Loads data using the engine's native reader and runs the contract in one step.

Returns: - ValidationResult object that unpacks to (good_df, bad_df) - good_df: validated, transformed records - bad_df: quarantined records with error reasons

materialize(good_df, bad_df=None, target_path=None)

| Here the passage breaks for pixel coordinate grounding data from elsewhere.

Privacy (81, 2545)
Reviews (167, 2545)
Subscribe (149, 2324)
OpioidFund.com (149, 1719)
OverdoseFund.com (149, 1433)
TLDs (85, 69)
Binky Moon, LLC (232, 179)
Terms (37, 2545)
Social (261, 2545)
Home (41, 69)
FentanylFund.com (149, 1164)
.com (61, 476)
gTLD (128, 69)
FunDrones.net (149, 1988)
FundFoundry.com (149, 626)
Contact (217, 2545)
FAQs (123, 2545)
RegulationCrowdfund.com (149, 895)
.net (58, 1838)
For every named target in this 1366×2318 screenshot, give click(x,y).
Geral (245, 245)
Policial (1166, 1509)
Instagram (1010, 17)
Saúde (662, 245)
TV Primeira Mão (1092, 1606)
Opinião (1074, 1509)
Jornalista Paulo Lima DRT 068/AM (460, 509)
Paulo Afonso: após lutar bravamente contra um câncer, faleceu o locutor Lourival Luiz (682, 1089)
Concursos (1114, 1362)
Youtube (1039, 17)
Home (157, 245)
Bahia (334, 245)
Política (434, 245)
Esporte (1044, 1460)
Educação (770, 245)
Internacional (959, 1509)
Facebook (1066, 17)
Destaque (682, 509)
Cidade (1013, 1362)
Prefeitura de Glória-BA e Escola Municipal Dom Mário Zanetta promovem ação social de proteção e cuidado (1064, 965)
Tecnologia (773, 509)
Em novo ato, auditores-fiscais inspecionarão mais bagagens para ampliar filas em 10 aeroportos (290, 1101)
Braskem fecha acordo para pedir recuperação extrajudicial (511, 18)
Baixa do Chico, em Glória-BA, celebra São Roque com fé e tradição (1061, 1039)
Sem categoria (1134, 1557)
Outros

Writes validated data to the configured materialization target. If quarantine.target is set, bad records are also written.

last_report

After a run, processor.last_report contains a structured summary (counts, dataset rule outcomes, run id).

DataContract

Use a YAML file or a dict. Key sections:

  • model.fields: schema and types
  • schema_policy: behavior for unknown fields
  • quality.row_rules: row-level checks
  • quality.dataset_rules: aggregate checks
  • transformations: SQL transformation steps (preferred) with optional phase (pre or post)
  • transformations structured helpers: rename, derive, lookup, filter, deduplicate, select, drop, cast, trim, lower, upper, coalesce, split, explode, map_values, pivot, unpivot, join
  • links: reference datasets (file path or table name)
  • links[].broadcast: Spark-only hint to broadcast small lookup tables
  • source: ingestion metadata for pipelines (type, path, load_mode, pattern, watermark_field, cdc_op_field, cdc_delete_values)
  • quarantine: quarantine settings + notifications (supports file paths or table: targets)
  • lineage: lineage injection settings (enabled, source path, timestamp, run id)
  • materialization: append/merge/scd2/overwrite + partitioning (CSV/Parquet locally, Delta/Iceberg on Spark)
  • external_logic: optional python/notebook hook for advanced processing (gold patterns)
  • metadata.run_log_path or metadata.run_log_dir: write run logs to JSON
  • metadata.run_log_table: append run logs to a table (Spark, DuckDB, or SQLite backend)
  • metadata.run_log_backend: spark | duckdb | sqlite
  • metadata.run_log_database: database path for DuckDB/SQLite backends
  • metadata.run_log_merge_on_run_id: Spark-only idempotent merge by run_id
  • metadata.run_log_table_format: Spark-only table format (default delta)
  • metadata.quarantine_table_backend: spark | duckdb | sqlite | snowflake | bigquery (defaults to engine)
  • metadata.quarantine_table_database: database path for DuckDB/SQLite backends
  • metadata.quarantine_format: Quarantine file format (default parquet; Spark also supports delta, iceberg, json)
  • metadata.quarantine_table_format: Spark-only table format (default iceberg)
  • metadata.quarantine_table_mode: Spark-only write mode (default append)
  • metadata.snowflake_*: Connection settings for Snowflake (snowflake_account, snowflake_user, snowflake_password, snowflake_warehouse, snowflake_database, snowflake_schema, snowflake_role)
  • metadata.bigquery_project: Optional project override for BigQuery connections
  • metadata.source_table: Optional default source table for warehouse adapters (or snowflake_source_table/bigquery_source_table)
  • server.schema_policy.evolution: strict/append/merge/overwrite/compatible/allow behavior
  • server.schema_policy.unknown_fields: quarantine/drop/allow behavior for undocumented fields
  • server.cast_to_string: ingest all columns as strings (Bronze pattern)
  • service_levels: freshness/availability SLO scoring
  • quality helpers: not_null, accepted_values, regex_match, range, unique, null_ratio, row_count_between, referential_integrity
  • stages: optional stage override map (e.g., stages.bronze, stages.silver) to reuse one contract across layers

external_logic

Run dedicated Python modules or notebooks for advanced processing.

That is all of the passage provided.